Minnesota Republicans want to fast-track a proposal to replenish a state fund to help sidelined workers, saying slow action could mean big tax hikes on businesses that were forced to shut down at the height of the pandemic.
The idea has the backing of DFL Gov. Tim Walz, who is also proposing to spend billions out of the projected budget surplus to make sure workers are covered by the state's unemployment fund if Minnesota faces another crisis. State employment officials say it would take more than a decade to restore the fund to pre-pandemic levels without help from the Legislature this year.
"This fund was there for our workers when they got laid off, but there's no better way to kill our job growth coming out of this recession than to have this tax go on our small businesses," said Sen. Jason Rarick, R-Pine City, who is co-sponsoring a bill to replenish the fund. "That's going to keep them from hiring people back, they won't be able to afford it."
Democrats in the House have signaled support for the idea but say they're worried big businesses that saw their profits increase during the pandemic will benefit.
"When we think about how we're intervening, one of the things we are talking about is making sure we are targeting our resources to the businesses, industries and the workers that have been hardest hit," said Rep. Emma Greenman, DFL-Minneapolis, who serves on a House workforce and development committee. "This pandemic has not hit all businesses and all industries the same."
Roughly one in five Minnesotans received unemployment benefits at some point during the pandemic, according to the state Department of Employment and Economic Development.

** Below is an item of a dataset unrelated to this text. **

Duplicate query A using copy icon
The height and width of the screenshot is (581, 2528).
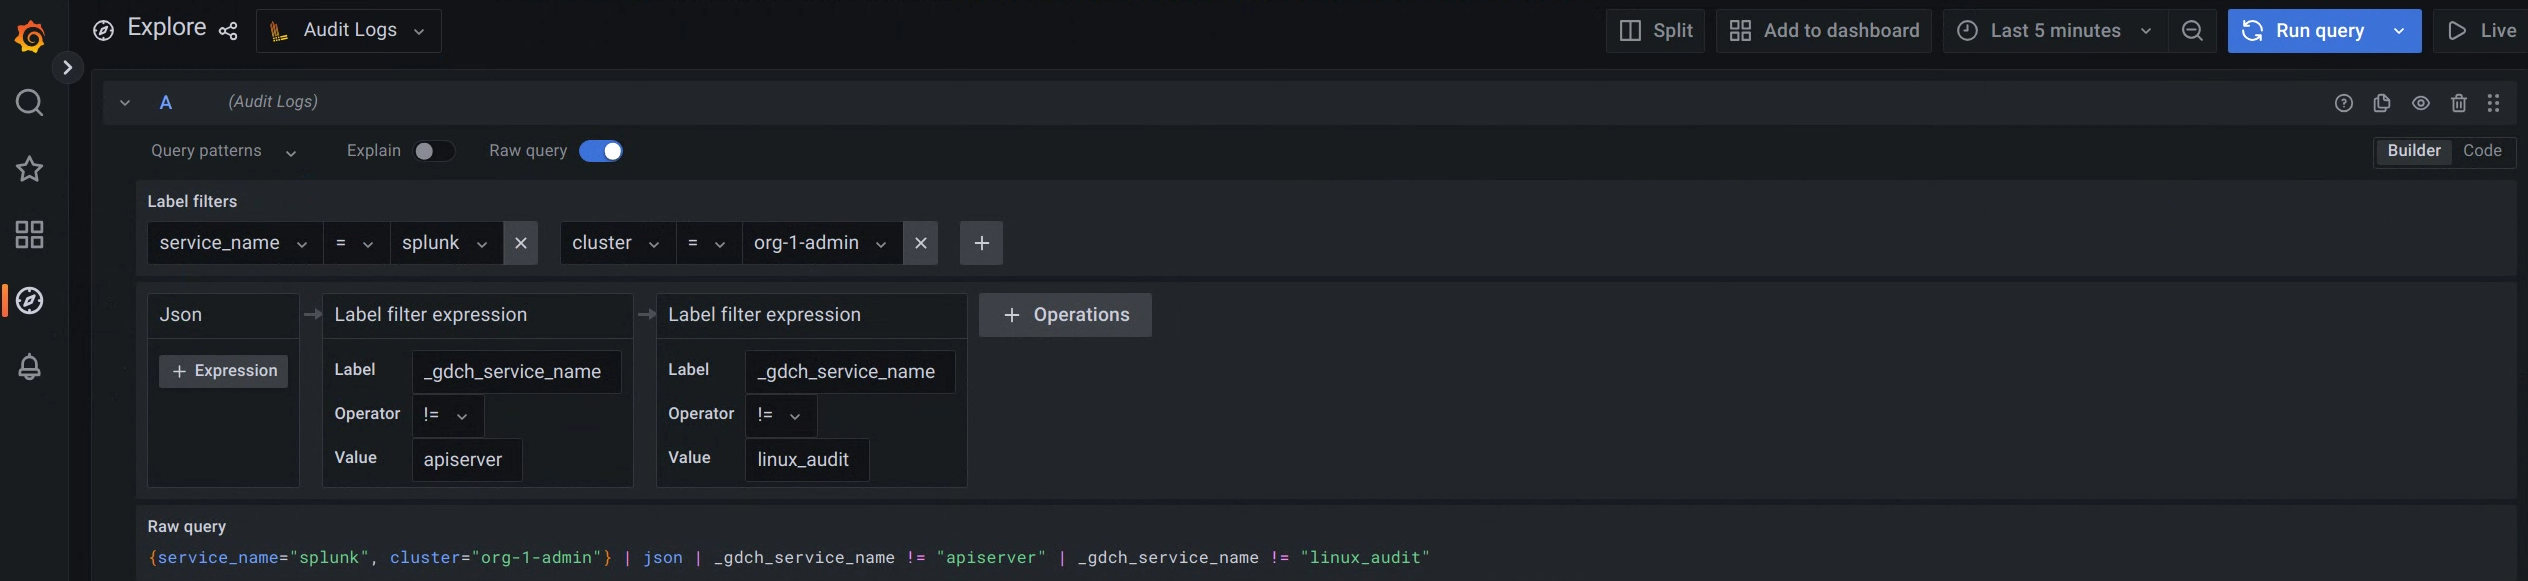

The historic level of requests drained the state's Unemployment Insurance Trust Fund, which sat at $1.7 billion in January 2020. Minnesota then borrowed more than $1 billion from the federal government to keep the unemployment payments coming.
Many states borrowed from the federal government during the pandemic to cover unemployment costs, but more than half have already paid the federal government back. Minnesota is among nine states and the Virgin Islands that owe the federal government a combined total of about $39 billion.
The Senate bill proposes to spend $2.73 billion to immediately pay off the state's unemployment insurance debt and refill the fund for future worker claims. Sen. Eric Pratt, the bill's lead sponsor, said they would tap into the state's $7.7 billion budget surplus to help cover the costs.
His bill also covers more than $8 million in interest the state owes to the federal government on the debt, which is accruing at a rate of roughly $50,000 a day.
"Every day we're racking up additional interest that's not helping workers, it's not helping business people, and it's not even helping the state finances," said Pratt, R-Prior Lake. "It's going straight to the federal government."
The proposal would also stave off tax increases for some businesses, which pay into the unemployment fund through a payroll tax. Businesses have already received assessments and face a March 15 billing deadline.
D & G Excavating in Marshall, Minn., is facing a roughly $26,000 increase in payroll taxes on top of the $109,000 it paid into the unemployment fund last year, said CEO Kristin Gruhot. Lauryn Schothorst, who works on workforce development with the Minnesota Chamber of Commerce, said most businesses are facing double-digit tax hikes at a time when they're trying to offer benefits to entice people back into the workforce.
"Double-digit payroll tax increases make offering those enhancements and hiring workers that much more challenging, and this is entirely avoidable," she said.
House Democrats have said they want to spend a similar amount to help state workers. Speaker Melissa Hortman, DFL-Brooklyn Park, has suggested a deal to fully replenish the unemployment fund while also spending $1 billion on direct checks to workers on the frontlines of the pandemic and $1.6 billion to set up a paid family and medical leave program in the state.
Democrats have also been pushing to add hourly school employees to the list of workers who are eligible for unemployment benefits.
"This policy will not only help these workers, but also school districts by providing a more stable workforce," said Rep. Carlie Kotyza-Witthuhn, DFL-Eden Prairie, who added hourly school workers to her bill to fully replenish the state's Unemployment Insurance Trust Fund.
But Republicans — and at least one House Democrat — are pushing back on tacking any other items onto the bill, which would complicate its quick passage this session. Last year, lawmakers quarreled until July over tax cuts for businesses that got Paycheck Protection Program loans to help them weather the pandemic.
"We borrowed about $1.2 billion and if we don't pay it back our businesses get an unwarranted tax increase," said Rep. Gene Pelowski, DFL-Winona. "It's time to return to a Legislature where individual bills are brought up on the House floor and sent to the governor."